What to do. In the page text on alignment by fine-tuning, what are the most important things for supervised finetuning?

** Page text follows **

Alignment by Fine Tuning

When it comes to alignment through finetuning, it is probably the most effective method for alignment till now. Again, maintaining the base model’s capability without degradation of generalizability (Principle 2) during eliciting is crucial to avoid caveats during this process. People could rely on supervised finetuning, best-of-N rejection sampling method, DPO or PPO RLHF to align the model to human values. Sometimes, using strong base models’ capabilities as the successful sauce (Principle 1), Self-rewarding LLMs [28], Constitutional AI [17, 34, 35], scalable oversight [18, 19], weak-to-strong generalization [16], alignment via debate [15] are claimed to be potentially able to align a superhuman base model.

SFT Alignment

For supervised finetuning, the diversity of instructions and quality of annotated responses are the most important things (Principle 3). This has been mentioned in Self-instruct, LIMA and many other papers [29]. If we imagine that each instruction could elicit one corresponding ability of the base model, and enable the model to follow various instructions of all similar tasks, a set of very diverse instructions could cover most instruction following cases. Note that it is still questionable whether 1000 examples (e.g. in LIMA paper) is enough to lead to a good instruction following model, because more instructions are typically required to cover more rough types of fine-grained capabilities. But if there is too much instruction tuning data (e.g. much more than 52k data used in Alpaca), it’s hard to maintain its balance (one dimension of diversity) and could lead to loss of base model’s general capability and overfitting (againt our Principle 2). Essentially, the reason why Vicuna using ShareGPT data has always been very strong in the lmsys chat arena leaderboard till now, is that the most high-coverage instruction data are those provided by a large group of real-world users (ShareGPT), and it also mostly aligns with human intents. This is consistent with our goal of having a general instruction-following model, instead of optimizing performance on specific tasks. But even for a specific task, leveraging too much task-specific data instead of relying on the base model’s capability is still dangerous. Because there could always be out-of-distribution data for this task, when facing real-world usage. Thus overfitting to limited distribution of this task during finetuning could have a negative impact.

RLHF Alignment

Why could RLHF work and be superior to SFT?

RLHF could work because of using a base model with strong capabilities to initialize both reward model and policy (as well as critic and reference models), which is essentially according to our Principle 1. Let’s first see why RLHF could theoretically work better than SFT imitation learning under the reward modeling framework.

** End of Page text **
** The data follows **

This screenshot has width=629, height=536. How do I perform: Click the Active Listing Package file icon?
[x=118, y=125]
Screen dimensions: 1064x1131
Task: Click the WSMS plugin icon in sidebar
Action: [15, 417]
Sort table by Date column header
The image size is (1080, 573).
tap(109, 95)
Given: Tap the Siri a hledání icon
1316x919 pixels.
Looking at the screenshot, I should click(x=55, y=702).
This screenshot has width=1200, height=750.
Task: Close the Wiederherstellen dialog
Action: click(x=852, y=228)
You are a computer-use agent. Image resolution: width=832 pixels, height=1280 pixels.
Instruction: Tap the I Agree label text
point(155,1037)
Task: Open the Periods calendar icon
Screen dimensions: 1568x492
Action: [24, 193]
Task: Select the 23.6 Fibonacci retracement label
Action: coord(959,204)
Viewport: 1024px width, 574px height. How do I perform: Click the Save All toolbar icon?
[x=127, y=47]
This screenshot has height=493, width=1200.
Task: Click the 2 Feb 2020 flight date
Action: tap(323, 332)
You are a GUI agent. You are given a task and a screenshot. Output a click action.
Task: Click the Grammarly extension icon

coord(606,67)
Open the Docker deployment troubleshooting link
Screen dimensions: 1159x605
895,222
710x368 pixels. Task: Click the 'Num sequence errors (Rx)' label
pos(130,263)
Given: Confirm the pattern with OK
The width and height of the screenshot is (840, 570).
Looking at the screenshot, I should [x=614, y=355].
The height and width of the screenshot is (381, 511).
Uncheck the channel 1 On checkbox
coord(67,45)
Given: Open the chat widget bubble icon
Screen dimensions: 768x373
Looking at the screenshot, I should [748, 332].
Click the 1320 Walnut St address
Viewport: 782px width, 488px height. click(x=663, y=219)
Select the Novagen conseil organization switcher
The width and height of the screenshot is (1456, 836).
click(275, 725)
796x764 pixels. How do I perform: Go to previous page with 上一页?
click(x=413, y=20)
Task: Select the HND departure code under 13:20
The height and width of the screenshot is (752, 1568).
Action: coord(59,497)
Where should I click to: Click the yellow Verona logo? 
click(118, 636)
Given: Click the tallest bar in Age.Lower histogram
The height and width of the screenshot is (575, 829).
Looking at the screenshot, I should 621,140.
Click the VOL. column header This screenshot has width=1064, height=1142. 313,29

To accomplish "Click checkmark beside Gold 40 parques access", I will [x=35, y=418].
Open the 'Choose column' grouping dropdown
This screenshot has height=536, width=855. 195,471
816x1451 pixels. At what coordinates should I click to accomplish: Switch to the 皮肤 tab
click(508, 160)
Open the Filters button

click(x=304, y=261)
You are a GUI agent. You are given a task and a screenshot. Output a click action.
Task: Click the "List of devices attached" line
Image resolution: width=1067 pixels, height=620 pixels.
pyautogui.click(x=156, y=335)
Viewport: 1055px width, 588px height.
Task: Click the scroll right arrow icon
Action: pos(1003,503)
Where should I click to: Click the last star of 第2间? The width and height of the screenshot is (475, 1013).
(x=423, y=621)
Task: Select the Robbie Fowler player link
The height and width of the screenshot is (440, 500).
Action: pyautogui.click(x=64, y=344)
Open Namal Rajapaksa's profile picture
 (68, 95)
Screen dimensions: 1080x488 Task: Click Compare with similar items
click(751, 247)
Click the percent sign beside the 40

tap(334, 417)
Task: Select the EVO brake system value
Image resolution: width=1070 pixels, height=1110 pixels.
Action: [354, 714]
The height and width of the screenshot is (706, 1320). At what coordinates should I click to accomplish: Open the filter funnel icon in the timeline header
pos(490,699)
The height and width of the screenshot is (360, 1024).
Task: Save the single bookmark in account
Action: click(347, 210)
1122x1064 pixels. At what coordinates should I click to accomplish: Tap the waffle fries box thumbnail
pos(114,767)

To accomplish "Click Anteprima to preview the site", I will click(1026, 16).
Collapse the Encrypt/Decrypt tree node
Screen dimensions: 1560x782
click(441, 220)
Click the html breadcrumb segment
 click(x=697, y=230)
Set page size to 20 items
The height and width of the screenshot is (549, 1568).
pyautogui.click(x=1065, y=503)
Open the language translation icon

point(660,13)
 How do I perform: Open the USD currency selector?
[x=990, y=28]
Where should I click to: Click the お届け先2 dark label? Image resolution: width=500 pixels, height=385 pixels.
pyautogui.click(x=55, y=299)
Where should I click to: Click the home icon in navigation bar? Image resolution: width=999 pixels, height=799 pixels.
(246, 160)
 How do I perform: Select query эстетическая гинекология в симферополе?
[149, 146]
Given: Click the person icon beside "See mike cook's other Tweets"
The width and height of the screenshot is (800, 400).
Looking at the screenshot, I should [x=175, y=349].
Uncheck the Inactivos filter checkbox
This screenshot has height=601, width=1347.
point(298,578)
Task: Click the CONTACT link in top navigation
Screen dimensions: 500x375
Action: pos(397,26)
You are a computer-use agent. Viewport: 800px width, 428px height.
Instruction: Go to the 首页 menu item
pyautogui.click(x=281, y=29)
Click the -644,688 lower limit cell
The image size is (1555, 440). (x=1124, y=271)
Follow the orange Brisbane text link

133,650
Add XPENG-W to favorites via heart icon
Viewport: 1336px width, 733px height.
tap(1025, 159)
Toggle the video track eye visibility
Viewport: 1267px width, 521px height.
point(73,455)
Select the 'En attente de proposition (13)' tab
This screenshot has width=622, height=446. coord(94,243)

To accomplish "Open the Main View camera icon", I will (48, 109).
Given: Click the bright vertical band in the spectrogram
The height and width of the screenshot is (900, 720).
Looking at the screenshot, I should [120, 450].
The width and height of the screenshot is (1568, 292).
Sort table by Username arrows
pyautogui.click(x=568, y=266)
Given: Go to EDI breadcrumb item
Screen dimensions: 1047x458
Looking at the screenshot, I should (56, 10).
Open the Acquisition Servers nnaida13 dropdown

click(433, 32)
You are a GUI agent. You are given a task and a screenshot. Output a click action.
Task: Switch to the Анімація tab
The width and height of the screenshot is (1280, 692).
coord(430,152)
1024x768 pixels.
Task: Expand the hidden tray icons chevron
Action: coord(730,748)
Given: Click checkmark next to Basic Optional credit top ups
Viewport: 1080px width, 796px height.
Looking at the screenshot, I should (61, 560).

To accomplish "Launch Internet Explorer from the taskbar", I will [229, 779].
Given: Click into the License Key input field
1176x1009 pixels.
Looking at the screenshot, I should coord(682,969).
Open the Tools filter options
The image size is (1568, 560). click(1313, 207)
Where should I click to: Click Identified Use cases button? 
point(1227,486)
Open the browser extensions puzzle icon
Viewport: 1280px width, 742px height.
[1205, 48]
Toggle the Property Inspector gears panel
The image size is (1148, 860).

** End of The data **

The completed task. The diversity of instructions and the quality of annotated responses.